Ответствует Ратко — и просыпается. И чудно ему, что знает он слова
языка валашского, прежде неведомого. Понимает Ратко: не он говорит
слова эти, а тот, кто сидит спиной к нему на лавке. Кто сей гость? Зачем
пожаловал он к отцу Николаю? Почему поздно так? Может, монах из
монастыря какого греческого? Да нет вроде — даже при свече видно, что из
мирских, знатный гость. Одежды на нем просторные, темного бархату,
золотом шиты да соболем оторочены. Кудри черные падают на широкие
плечи крупными кольцами. Украшает чело венец, искусно сделанный из
серебряных цветов и листьев, и сверкают на нем рубины, словно капли
крови голубиной. И осенило тут Ратко, но, упреждая его, молвил отец
Николай по-валашски, осеняя себя крестным знамением:
— Уходи! Мы не звали тебя!
— Неправда. Я прихожу только к тем, кто называет имя мое.

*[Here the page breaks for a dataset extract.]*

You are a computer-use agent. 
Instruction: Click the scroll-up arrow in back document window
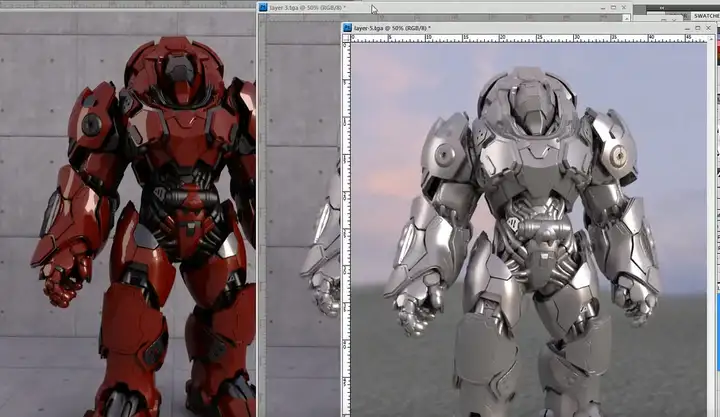[625, 19]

Понял Ратко, кого занесло к ним в келью этой ночью. И волосы
зашевелились на голове у него. Воскликнул он, не помня себя:
— Господарь Влад!
Обернулся ночной гость. Был он таким, каким видел его себе Ратко, —
и не таким. Глубокие морщины лежали на лице — а ведь был он вроде не
стар, когда умер, сорока пяти лет от роду. И шел поперек его шеи страшный
багровый шрам. Уставился на Ратко гость — будто дырку в нем
просверливал. Мерцали глазищи его зеленым светом, как у кошки. От этого
прошиб Ратко хладный пот, подался он назад и уперся спиной в стену.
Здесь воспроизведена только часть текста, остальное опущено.